#### TEXT SHOWN
07 March 2021

Books: A Gentleman in Moscow By Amor Towles (2016)

 

"A Gentleman in Moscow begins in 1922, when Count Alexander Rostov is deemed an unrepentant aristocrat by a Bolshevik tribunal. The count is sentenced to house arrest in the Metropol, a grand hotel across the street from the Kremlin. Rostov, an indomitable man of erudition and wit, has never worked a day in his life, and must now live in an attic room while some of the most tumultuous decades in Russian history are unfolding outside the hotel’s doors. Unexpectedly, his reduced circumstances provide him a doorway into a much larger world of emotional discovery.”

 

A lot of this book seems a bit improbable, at times, which is not to say is a bad thing. It also can be dense with a bit too many historical observations of Russia and Moscow during the Stalin era, which at times, makes the book a bit busy and overcrowded. On the other hand, though, these passages seemly have little to do with the plot, so I often pondered if the tale could’ve worked if it was set in Paris, London, or even in Germany during the same period. Also, as one reviewer pointed out, this book is like Eloise, “if Eloise were set in a twee version of Stalinist Russia.”

 

There is a lot of impish humor here, as the Count tallies his days and nights in the Metropol with an assortment of people, including a moody chef and a French maître d’. The arrival of nine year-old Nina early in the book gives the Count many days of fun, as she is clever and most articulate. They, like his other friends, have several capers and this sort makes perpetual bachelor feel a sense of pride (though years later, when Nina has married, she returns to the hotel with some cautious, hidden worlds dealing with goings on against Stalin and asks the count to take care of her daughter Sofia for maybe a month or two. Obviously the reader can surmise that Nina won’t be coming back anytime soon). Then the Count must worry about people noticing he’s taking care of a 5-year-old girl.

(Dataset entries)
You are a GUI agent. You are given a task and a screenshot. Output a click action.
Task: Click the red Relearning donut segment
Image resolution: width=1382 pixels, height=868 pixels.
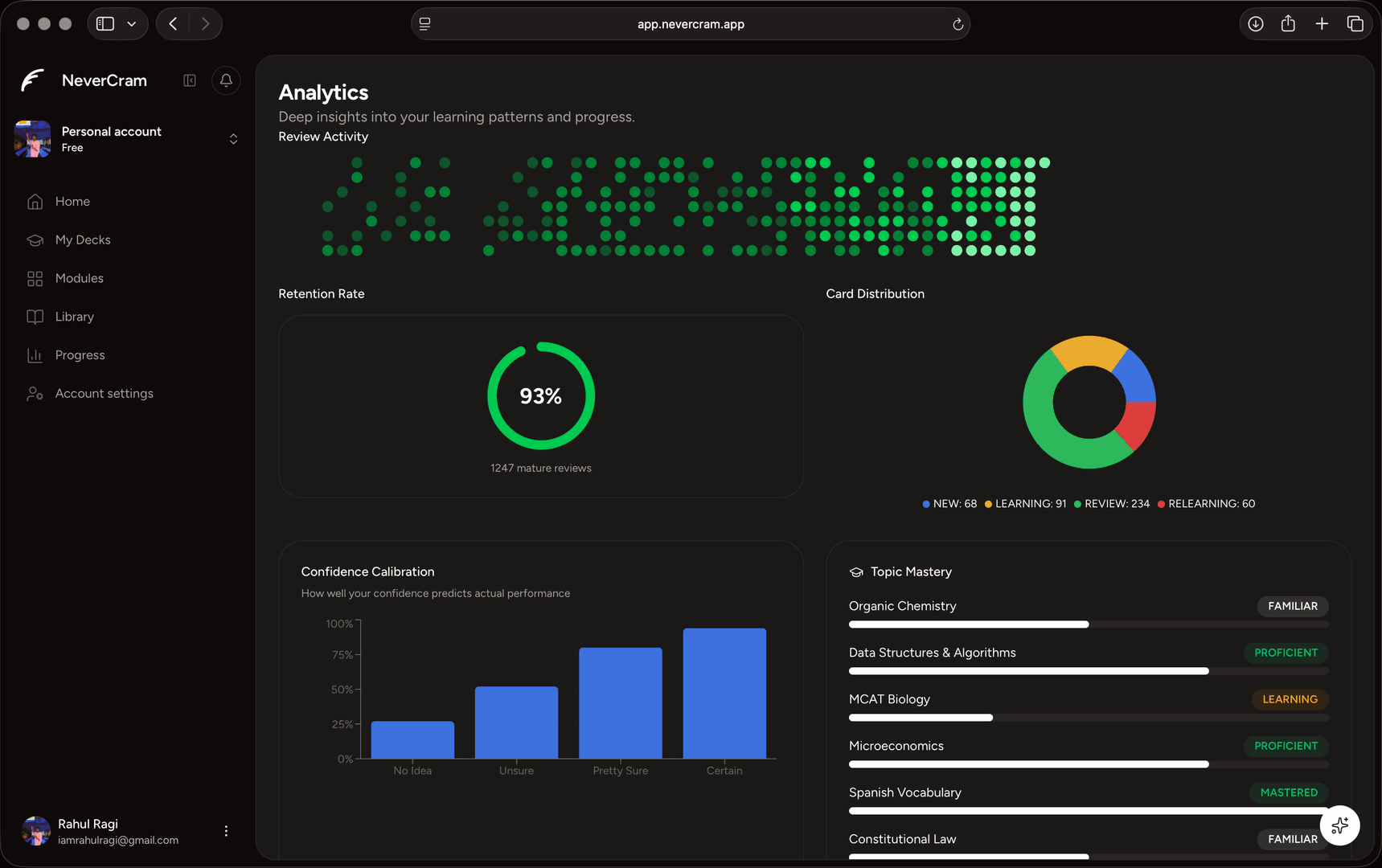[1138, 423]
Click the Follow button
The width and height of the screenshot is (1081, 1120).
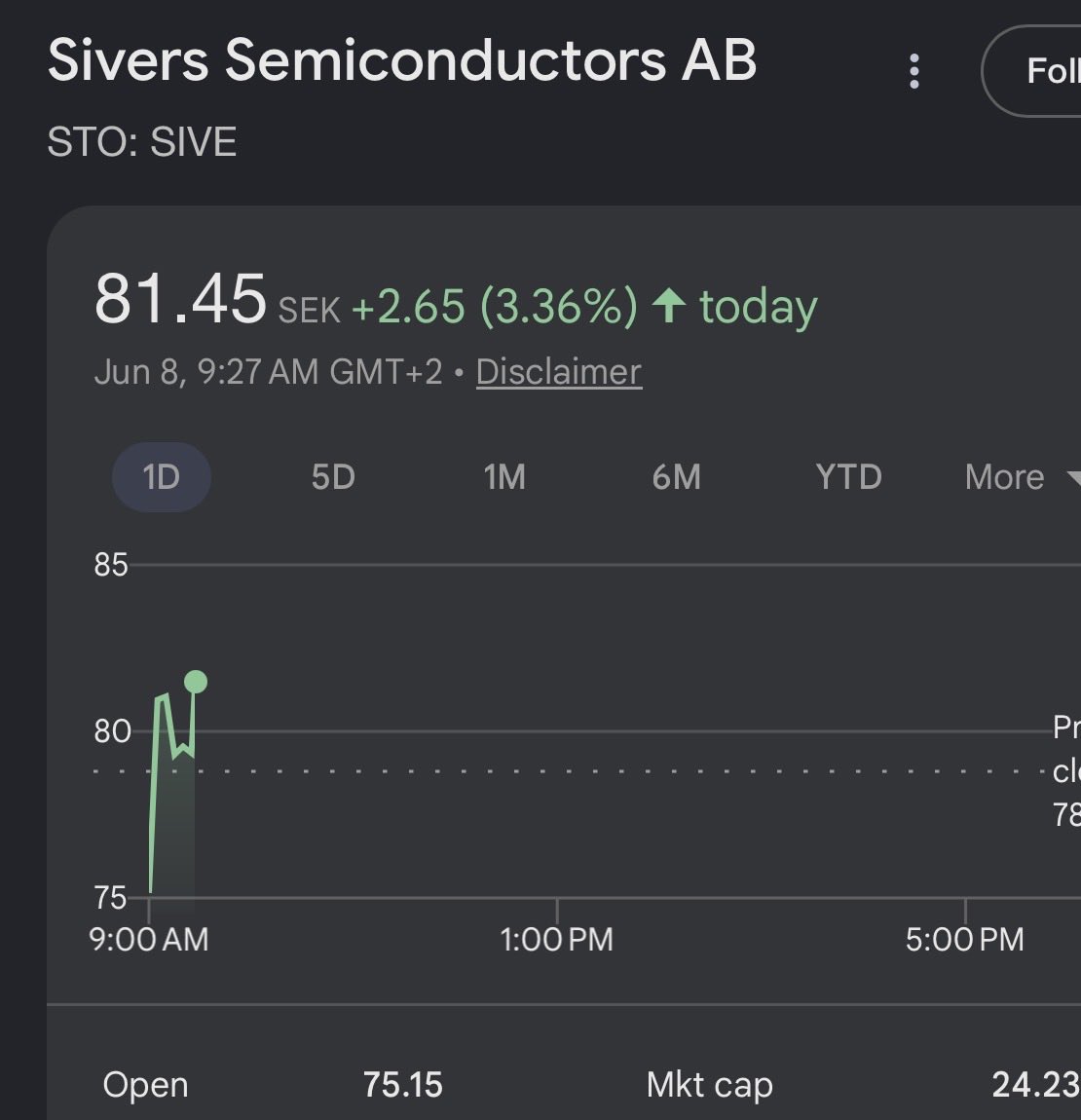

#### WORK TO COMPLETE
a. Rewrite the book review's passage between "There is a lot" and "a 5-year-old girl.", inclusive, changing "moody" to "temperamental".
b. According to the book review, in which hotel is Count Alexander Rostov sentenced to house arrest?

#### OUTPUTS BY TASK
a.
There is a lot of impish humor here, as the Count tallies his days and nights in the Metropol with an assortment of people, including a temperamental chef and a French maître d’. The arrival of nine year-old Nina early in the book gives the Count many days of fun, as she is clever and most articulate. They, like his other friends, have several capers and this sort makes perpetual bachelor feel a sense of pride (though years later, when Nina has married, she returns to the hotel with some cautious, hidden worlds dealing with goings on against Stalin and asks the count to take care of her daughter Sofia for maybe a month or two. Obviously the reader can surmise that Nina won’t be coming back anytime soon). Then the Count must worry about people noticing he’s taking care of a 5-year-old girl.

b. The Metropol, a grand hotel across the street from the Kremlin.